— Start of Source records —

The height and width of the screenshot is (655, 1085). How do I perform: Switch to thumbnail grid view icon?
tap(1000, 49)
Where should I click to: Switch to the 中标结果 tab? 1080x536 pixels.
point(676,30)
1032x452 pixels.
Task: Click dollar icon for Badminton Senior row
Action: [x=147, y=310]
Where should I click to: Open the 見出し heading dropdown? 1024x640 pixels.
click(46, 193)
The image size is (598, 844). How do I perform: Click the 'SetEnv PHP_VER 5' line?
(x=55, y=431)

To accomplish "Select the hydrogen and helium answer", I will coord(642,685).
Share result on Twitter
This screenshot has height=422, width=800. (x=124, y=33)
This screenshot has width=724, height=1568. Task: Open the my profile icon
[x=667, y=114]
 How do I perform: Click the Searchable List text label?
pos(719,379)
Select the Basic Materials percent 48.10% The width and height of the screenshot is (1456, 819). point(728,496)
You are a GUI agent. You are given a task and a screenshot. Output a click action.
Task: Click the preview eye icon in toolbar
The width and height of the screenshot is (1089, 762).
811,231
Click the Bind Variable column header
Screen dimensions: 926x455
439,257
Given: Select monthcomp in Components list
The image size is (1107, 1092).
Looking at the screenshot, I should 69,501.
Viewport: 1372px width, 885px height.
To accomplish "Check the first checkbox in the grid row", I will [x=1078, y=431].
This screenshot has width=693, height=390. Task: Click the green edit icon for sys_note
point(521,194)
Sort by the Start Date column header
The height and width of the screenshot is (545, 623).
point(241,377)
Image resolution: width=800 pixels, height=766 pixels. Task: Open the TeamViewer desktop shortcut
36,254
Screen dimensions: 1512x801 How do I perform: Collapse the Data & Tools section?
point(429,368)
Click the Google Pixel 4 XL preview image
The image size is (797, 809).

— End of Source records —

== Required task ==
Can you convert the lines above into a Markdown table with the columns Row and Line, numbering each line and leaving out any blank ones?

== Solution ==
| Row | Line |
|---|---|
| 1 | The height and width of the screenshot is (655, 1085). How do I perform: Switch to thumbnail grid view icon? |
| 2 | tap(1000, 49) |
| 3 | Where should I click to: Switch to the 中标结果 tab? 1080x536 pixels. |
| 4 | point(676,30) |
| 5 | 1032x452 pixels. |
| 6 | Task: Click dollar icon for Badminton Senior row |
| 7 | Action: [x=147, y=310] |
| 8 | Where should I click to: Open the 見出し heading dropdown? 1024x640 pixels. |
| 9 | click(46, 193) |
| 10 | The image size is (598, 844). How do I perform: Click the 'SetEnv PHP_VER 5' line? |
| 11 | (x=55, y=431) |
| 12 | To accomplish "Select the hydrogen and helium answer", I will coord(642,685). |
| 13 | Share result on Twitter |
| 14 | This screenshot has height=422, width=800. (x=124, y=33) |
| 15 | This screenshot has width=724, height=1568. Task: Open the my profile icon |
| 16 | [x=667, y=114] |
| 17 |  How do I perform: Click the Searchable List text label? |
| 18 | pos(719,379) |
| 19 | Select the Basic Materials percent 48.10% The width and height of the screenshot is (1456, 819). point(728,496) |
| 20 | You are a GUI agent. You are given a task and a screenshot. Output a click action. |
| 21 | Task: Click the preview eye icon in toolbar |
| 22 | The width and height of the screenshot is (1089, 762). |
| 23 | 811,231 |
| 24 | Click the Bind Variable column header |
| 25 | Screen dimensions: 926x455 |
| 26 | 439,257 |
| 27 | Given: Select monthcomp in Components list |
| 28 | The image size is (1107, 1092). |
| 29 | Looking at the screenshot, I should 69,501. |
| 30 | Viewport: 1372px width, 885px height. |
| 31 | To accomplish "Check the first checkbox in the grid row", I will [x=1078, y=431]. |
| 32 | This screenshot has width=693, height=390. Task: Click the green edit icon for sys_note |
| 33 | point(521,194) |
| 34 | Sort by the Start Date column header |
| 35 | The height and width of the screenshot is (545, 623). |
| 36 | point(241,377) |
| 37 | Image resolution: width=800 pixels, height=766 pixels. Task: Open the TeamViewer desktop shortcut |
| 38 | 36,254 |
| 39 | Screen dimensions: 1512x801 How do I perform: Collapse the Data & Tools section? |
| 40 | point(429,368) |
| 41 | Click the Google Pixel 4 XL preview image |
| 42 | The image size is (797, 809). |